For a mobile app that monetizes through in-app purchases, the “conversion”, or point where a user purchases, is the key focus of the organization. This might be a mobile gaming company looking for users to purchase in-app credits, or a retail company looking for users to complete a purchase of physical items.
The “conversion” funnel will be tracked and analyzed daily to understand exactly when a user is most likely to drop off, and to understand what improvements can be made to decrease the drop-off rate at each stage.
According to “9 Common Causes of Mobile Cart Abandonment”, the aforementioned eBook by Mobify, the second most common reason for users to abandon a mobile purchase is due to the site taking too long to load, “…and it is also the reason why nearly half of the customers (46%) say they won’t return to a site(/app)”

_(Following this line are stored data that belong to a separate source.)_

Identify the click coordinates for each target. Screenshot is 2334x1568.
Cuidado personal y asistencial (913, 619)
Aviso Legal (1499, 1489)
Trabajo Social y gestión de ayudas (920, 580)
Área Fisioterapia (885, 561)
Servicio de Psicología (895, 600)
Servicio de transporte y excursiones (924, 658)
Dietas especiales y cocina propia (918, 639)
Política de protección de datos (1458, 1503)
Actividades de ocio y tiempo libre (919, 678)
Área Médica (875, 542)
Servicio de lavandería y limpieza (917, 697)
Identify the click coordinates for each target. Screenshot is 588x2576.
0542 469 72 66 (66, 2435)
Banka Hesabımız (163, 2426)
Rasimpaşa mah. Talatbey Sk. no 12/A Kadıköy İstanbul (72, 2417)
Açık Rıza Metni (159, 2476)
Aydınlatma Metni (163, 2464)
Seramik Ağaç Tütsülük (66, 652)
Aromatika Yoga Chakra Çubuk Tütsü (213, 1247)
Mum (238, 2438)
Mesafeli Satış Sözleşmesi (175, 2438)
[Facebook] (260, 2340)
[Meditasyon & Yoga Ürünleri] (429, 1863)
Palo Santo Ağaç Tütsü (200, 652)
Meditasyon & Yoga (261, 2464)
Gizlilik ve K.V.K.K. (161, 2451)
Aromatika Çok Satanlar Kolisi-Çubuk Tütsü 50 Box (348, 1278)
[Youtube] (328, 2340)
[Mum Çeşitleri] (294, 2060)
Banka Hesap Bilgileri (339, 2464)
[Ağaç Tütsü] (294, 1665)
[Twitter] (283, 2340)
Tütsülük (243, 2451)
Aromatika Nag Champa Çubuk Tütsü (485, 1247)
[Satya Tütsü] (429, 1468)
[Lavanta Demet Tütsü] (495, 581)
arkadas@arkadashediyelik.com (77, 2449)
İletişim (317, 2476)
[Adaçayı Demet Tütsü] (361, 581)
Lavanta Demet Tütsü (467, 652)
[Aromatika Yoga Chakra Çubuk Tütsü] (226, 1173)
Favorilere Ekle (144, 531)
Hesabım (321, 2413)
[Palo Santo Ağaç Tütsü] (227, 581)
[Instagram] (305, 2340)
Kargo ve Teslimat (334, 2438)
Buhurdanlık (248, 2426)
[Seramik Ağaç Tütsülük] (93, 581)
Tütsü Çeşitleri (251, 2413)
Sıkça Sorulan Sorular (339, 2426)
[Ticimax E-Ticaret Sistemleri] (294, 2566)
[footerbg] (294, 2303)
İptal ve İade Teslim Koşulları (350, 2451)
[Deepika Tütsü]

Let that sink in a little. Across WiFi and mobile networks, 46% of users aren’t completing a purchase because of a slow app experience. Expect to see this increase well beyond 60% when looking at users who are connected through the app only via 2G or 3G networks.
“Did you know that it costs five times as much to attract a new customer than to keep an existing one?” – invespcro.com
The first rule of any business is to retain customers, and to ensure those customers remain loyal, which in turn helps to reduce acquisition costs. Today consumers have more choice than ever, making it even harder to retain a loyal customer base. Very few mobile apps today are particularly unique; for every Uber there is a Lyft, and for every Tinder there is a Happn or a Match.com alternative.
For every $5 spent on acquiring a single new user, 5 existing users can be retained, and according to a recent Stray Digital blog, “Increasing your retention by only 5% can increase profits by 25-95%”.
Improving overall mobile app user experience via quicker request times and by reducing error rates help app owners retain their users, while also increase conversions within the app dramatically.